El té empieza a recuperarme y el calorcito del sol también, mis piernas no pueden más, los cuádriceps y musculatura en general están muy congestionadas, es increíble lo que la mente puede hacer, mi cuerpo avanza con la fuerza del alma y el corazón y las bajadas empiezan a ser cada vez más rápidas, ya no hay nieve, es el último tramo y empiezo a aumentar el ritmo, los compañeros ya se ven, están abajo en el cruce de la Ermita de Tices, tramo final hasta la llegada a Alboloduy. Al llegar a la carretera hay mucha gente esperándome este último tramo de 23 km será divertido, ¡por fin llega mi líquido amarillo!, una bebida isotónica que dejé de beber al entrar en la alta montaña, sabe a limón, y me hace olvidar el poweride, no nos entretenemos mucho, unas fotos y sonrisas ya se ve el final, una última pendiente de 600 m+ y estaremos cerca, empezamos a subir a ritmo alegre, el sol pega fuerte y la temperatura nos demuestra los fuertes contrastes que poseemos en la provincia, me voy recargando y la motivación es cada vez mayor, llegamos a un tramo de monte a través, lo cruzamos y empezamos a bajar al camino que nos llevará a Alboloduy, unos 16 km más abajo, ya casi son las 15:00 de la tarde y mi límite de 72 horas lo he pasado, pero bueno, mis motivaciones son otras, voy acompañado de grandes amigos y casi he olvidado el día en que empecé, solo pienso en el ahora y en mandarle esos últimos mensajes a mis piernas para que aguanten, es una batalla interna, lo que llevo sufriendo durante unas 30 horas, es como si el cuerpo avanzase solo, no quiero hacer paradas, solo avanzar, las pendientes son fuertes en algunos momentos y me cuesta más bajar que subir aunque se quejan bastante y me duelen, la felicidad que les espera en su ansiado descanso son más fuertes que cualquier tirón muscular, ya llevan 73 horas aguantando esta insufrible lucha, con solo 2 horas y media de descanso empiezo a ver la carretera que nos lleva a Alboloduy y los niños alrededor, todo va cobrando sentido cada hora, cada dolor, y cada molestia del camino hasta llegar aquí han merecido la pena, las horas, días, semanas y meses de trabajo tienen una preciosa e inigualable recompensa, esos momentos de madrugones extremos, y abandonos de la cama con mi pareja al otro lado se hacen mágicos al llegar a ese precioso puente y ver a mi pareja y amigos alrededor, las lágrimas inundan mis ojos y la explosión de emociones es indescriptible e imposible de expresar con palabras.
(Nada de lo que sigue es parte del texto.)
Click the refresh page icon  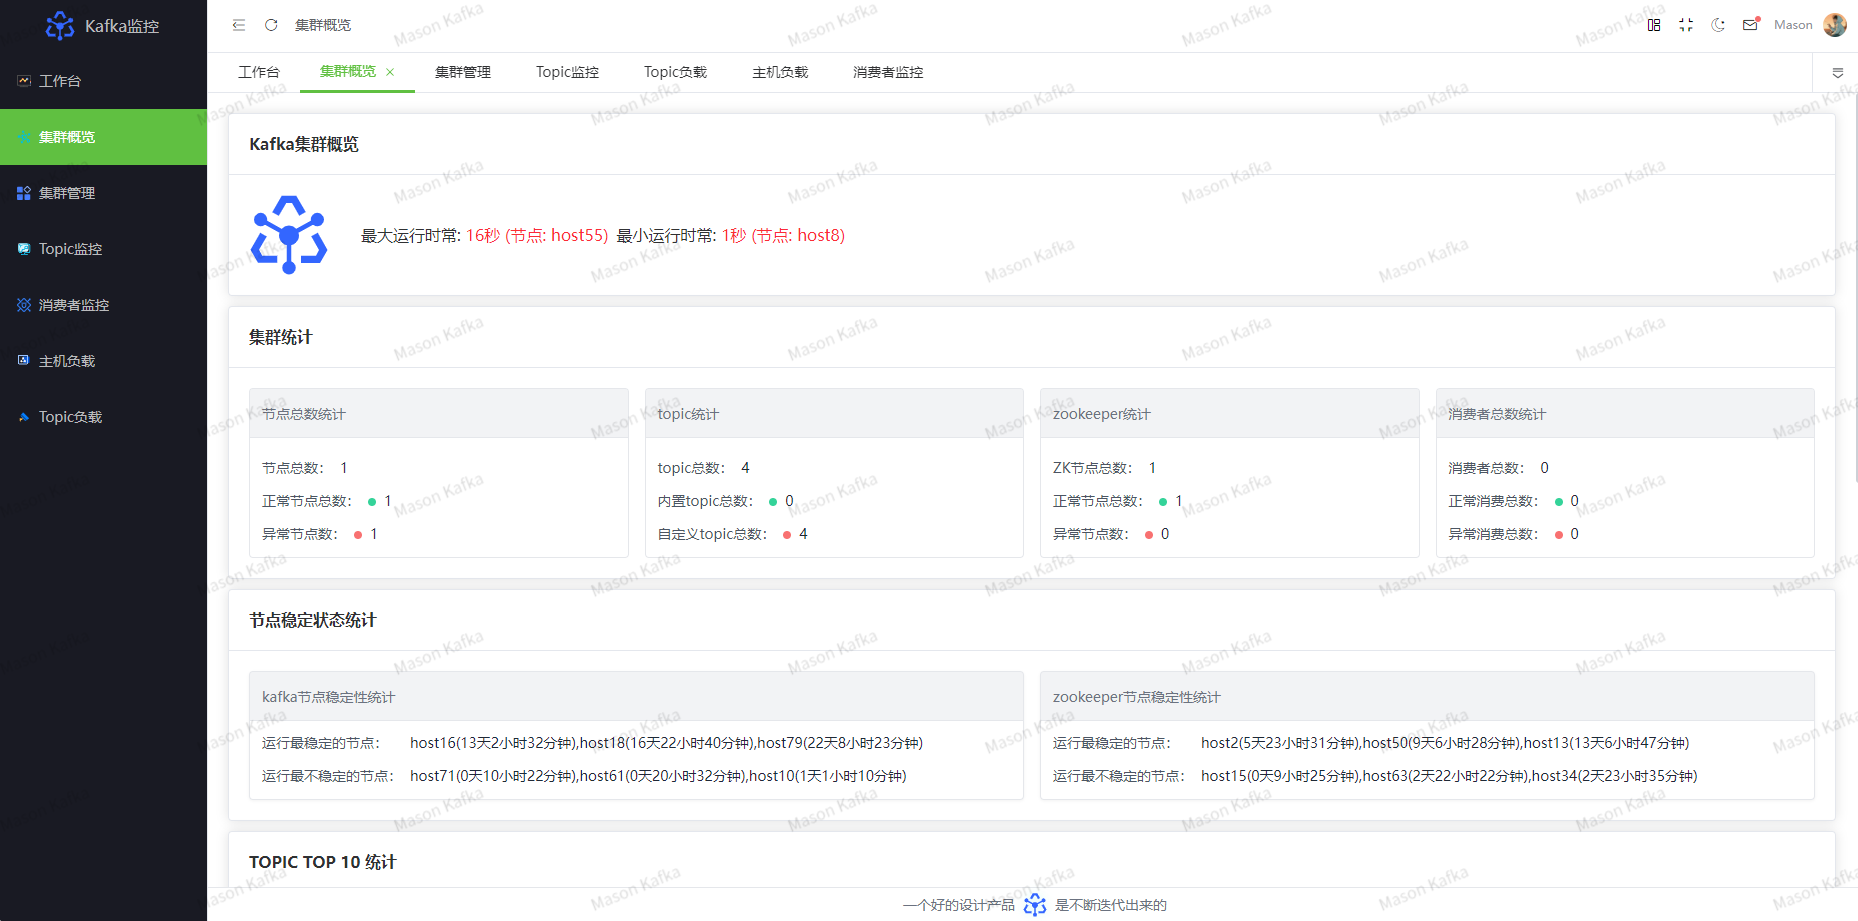point(271,25)
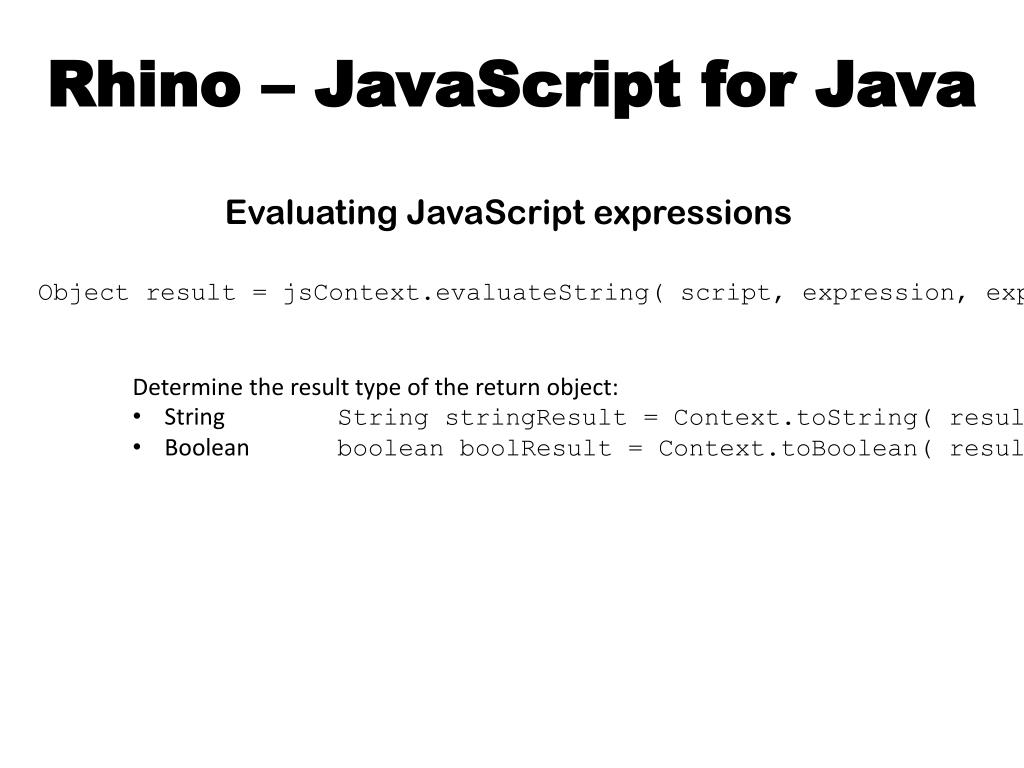This screenshot has width=1024, height=768.
Task: Click the word 'Rhino' in the title
Action: click(x=145, y=85)
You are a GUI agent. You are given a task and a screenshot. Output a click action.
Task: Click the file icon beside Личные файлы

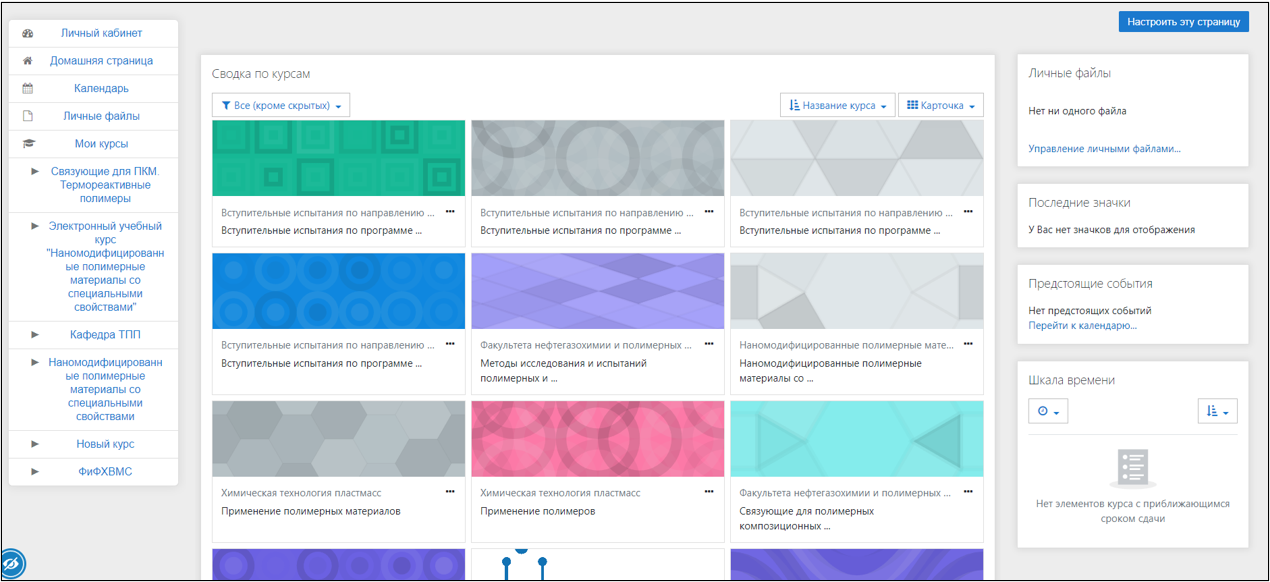[28, 116]
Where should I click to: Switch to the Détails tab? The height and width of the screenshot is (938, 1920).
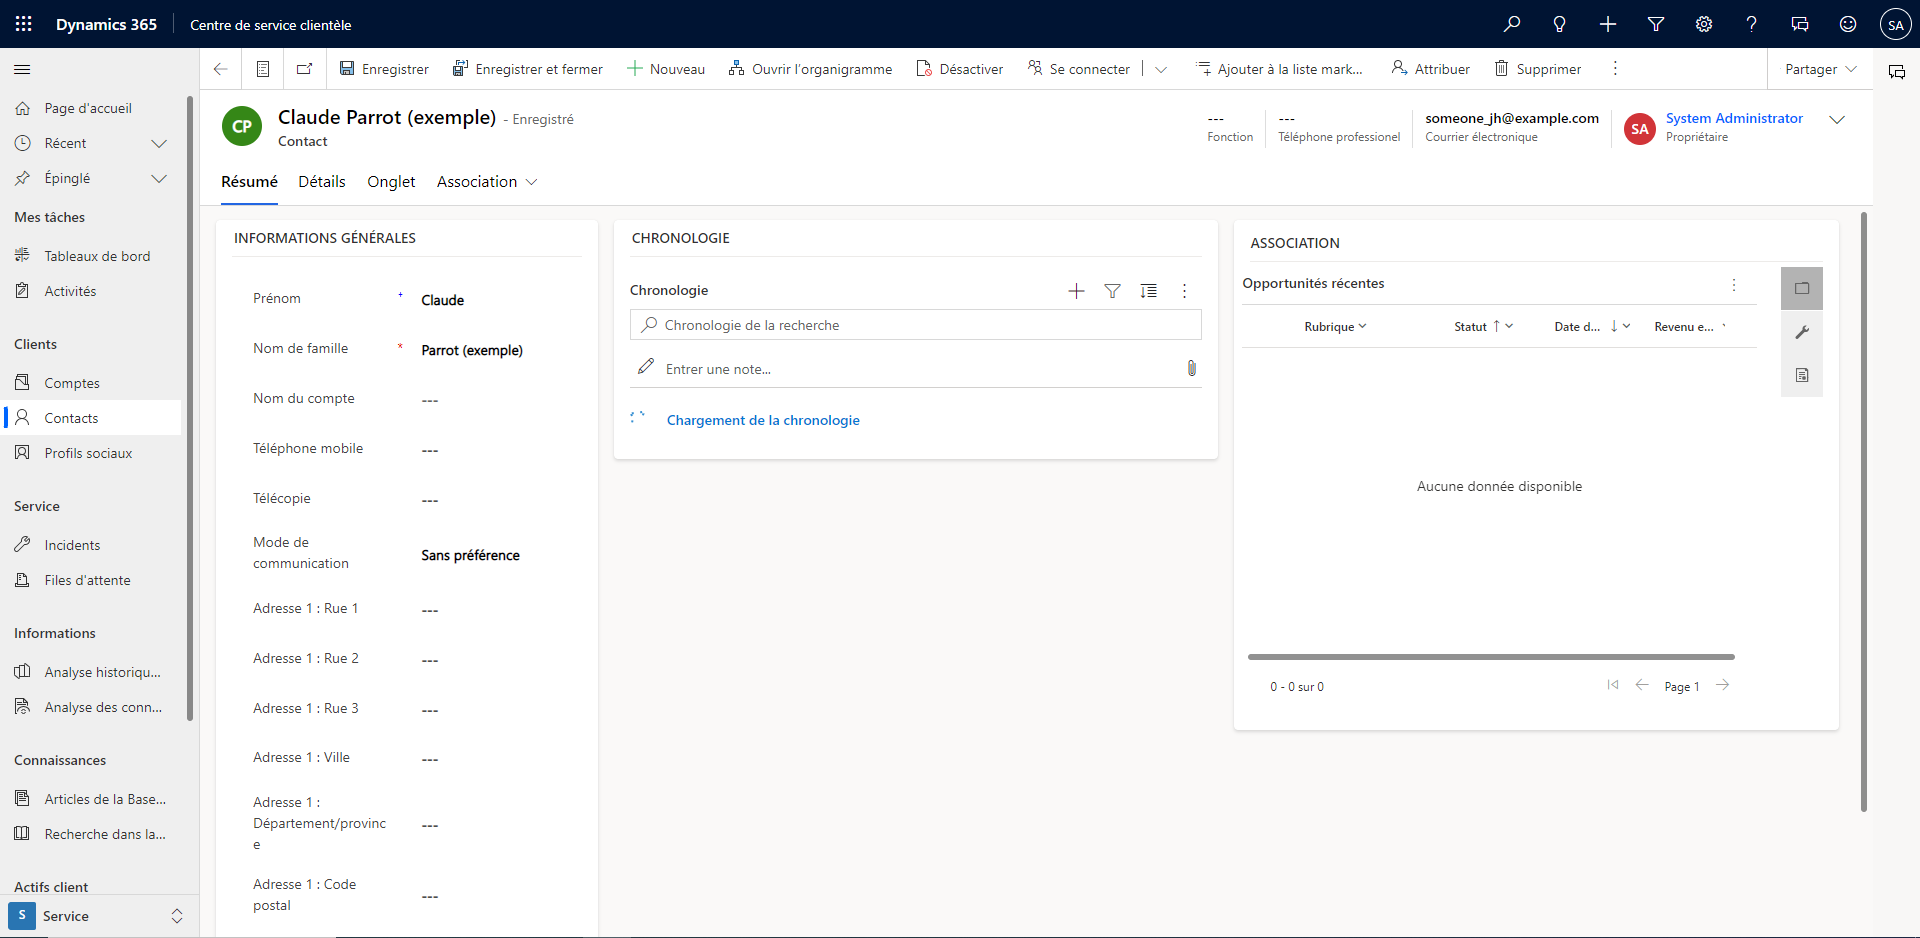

Un equipo ha estado conmigo desde que empecé, más de 30 personas para que una sola aguantase estas 74 horas y 18 minutos con un triste descanso, la distancia total han sido 5.870 m de agua, 395 de bici, y unos 145 de CA-CO RUN alpino, el Triatlón alpino ha sido todo un éxito y en estas palabras os he intentado describir, que con el compañerismo, la constancia, el sufrimiento, el compromiso, y una gran capacidad de motivación el límite no existe.

“Eres lo que entrenas”. Gracias a todos los que formáis parte de esto.